Stored data entries:

◆ ◆ ◆

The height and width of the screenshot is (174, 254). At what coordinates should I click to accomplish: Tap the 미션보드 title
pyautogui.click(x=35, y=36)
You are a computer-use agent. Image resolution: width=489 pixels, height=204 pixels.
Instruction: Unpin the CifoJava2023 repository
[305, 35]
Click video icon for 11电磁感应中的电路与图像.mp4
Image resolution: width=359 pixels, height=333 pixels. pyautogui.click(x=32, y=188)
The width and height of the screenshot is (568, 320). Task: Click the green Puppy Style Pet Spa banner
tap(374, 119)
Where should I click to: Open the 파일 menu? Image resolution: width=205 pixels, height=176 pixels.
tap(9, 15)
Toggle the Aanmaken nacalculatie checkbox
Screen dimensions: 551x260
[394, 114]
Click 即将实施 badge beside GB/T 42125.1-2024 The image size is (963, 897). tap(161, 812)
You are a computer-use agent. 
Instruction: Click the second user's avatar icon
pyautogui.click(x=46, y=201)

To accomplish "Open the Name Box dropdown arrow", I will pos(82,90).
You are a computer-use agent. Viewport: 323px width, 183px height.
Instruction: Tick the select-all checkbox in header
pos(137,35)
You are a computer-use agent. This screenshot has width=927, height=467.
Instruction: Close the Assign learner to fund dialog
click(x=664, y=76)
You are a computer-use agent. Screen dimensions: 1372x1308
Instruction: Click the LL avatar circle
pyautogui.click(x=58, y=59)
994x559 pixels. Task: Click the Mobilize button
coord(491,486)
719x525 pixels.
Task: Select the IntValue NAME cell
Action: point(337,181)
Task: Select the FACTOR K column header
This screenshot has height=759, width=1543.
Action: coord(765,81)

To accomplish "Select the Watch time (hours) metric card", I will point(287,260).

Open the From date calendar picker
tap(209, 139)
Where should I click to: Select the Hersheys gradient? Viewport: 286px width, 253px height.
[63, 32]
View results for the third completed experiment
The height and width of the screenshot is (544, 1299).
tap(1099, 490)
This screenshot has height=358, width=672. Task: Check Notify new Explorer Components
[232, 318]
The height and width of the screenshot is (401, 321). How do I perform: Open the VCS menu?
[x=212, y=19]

◆ ◆ ◆

# ASSIGNMENT
Output all of the data again, exactly.

# RESULT OF THE TASK
The height and width of the screenshot is (174, 254). At what coordinates should I click to accomplish: Tap the 미션보드 title
pyautogui.click(x=35, y=36)
You are a computer-use agent. Image resolution: width=489 pixels, height=204 pixels.
Instruction: Unpin the CifoJava2023 repository
[305, 35]
Click video icon for 11电磁感应中的电路与图像.mp4
Image resolution: width=359 pixels, height=333 pixels. pyautogui.click(x=32, y=188)
The width and height of the screenshot is (568, 320). Task: Click the green Puppy Style Pet Spa banner
tap(374, 119)
Where should I click to: Open the 파일 menu? Image resolution: width=205 pixels, height=176 pixels.
tap(9, 15)
Toggle the Aanmaken nacalculatie checkbox
Screen dimensions: 551x260
[394, 114]
Click 即将实施 badge beside GB/T 42125.1-2024 The image size is (963, 897). tap(161, 812)
You are a computer-use agent. 
Instruction: Click the second user's avatar icon
pyautogui.click(x=46, y=201)

To accomplish "Open the Name Box dropdown arrow", I will pos(82,90).
You are a computer-use agent. Viewport: 323px width, 183px height.
Instruction: Tick the select-all checkbox in header
pos(137,35)
You are a computer-use agent. This screenshot has width=927, height=467.
Instruction: Close the Assign learner to fund dialog
click(x=664, y=76)
You are a computer-use agent. Screen dimensions: 1372x1308
Instruction: Click the LL avatar circle
pyautogui.click(x=58, y=59)
994x559 pixels. Task: Click the Mobilize button
coord(491,486)
719x525 pixels.
Task: Select the IntValue NAME cell
Action: point(337,181)
Task: Select the FACTOR K column header
This screenshot has height=759, width=1543.
Action: coord(765,81)

To accomplish "Select the Watch time (hours) metric card", I will point(287,260).

Open the From date calendar picker
tap(209, 139)
Where should I click to: Select the Hersheys gradient? Viewport: 286px width, 253px height.
[63, 32]
View results for the third completed experiment
The height and width of the screenshot is (544, 1299).
tap(1099, 490)
This screenshot has height=358, width=672. Task: Check Notify new Explorer Components
[232, 318]
The height and width of the screenshot is (401, 321). How do I perform: Open the VCS menu?
[x=212, y=19]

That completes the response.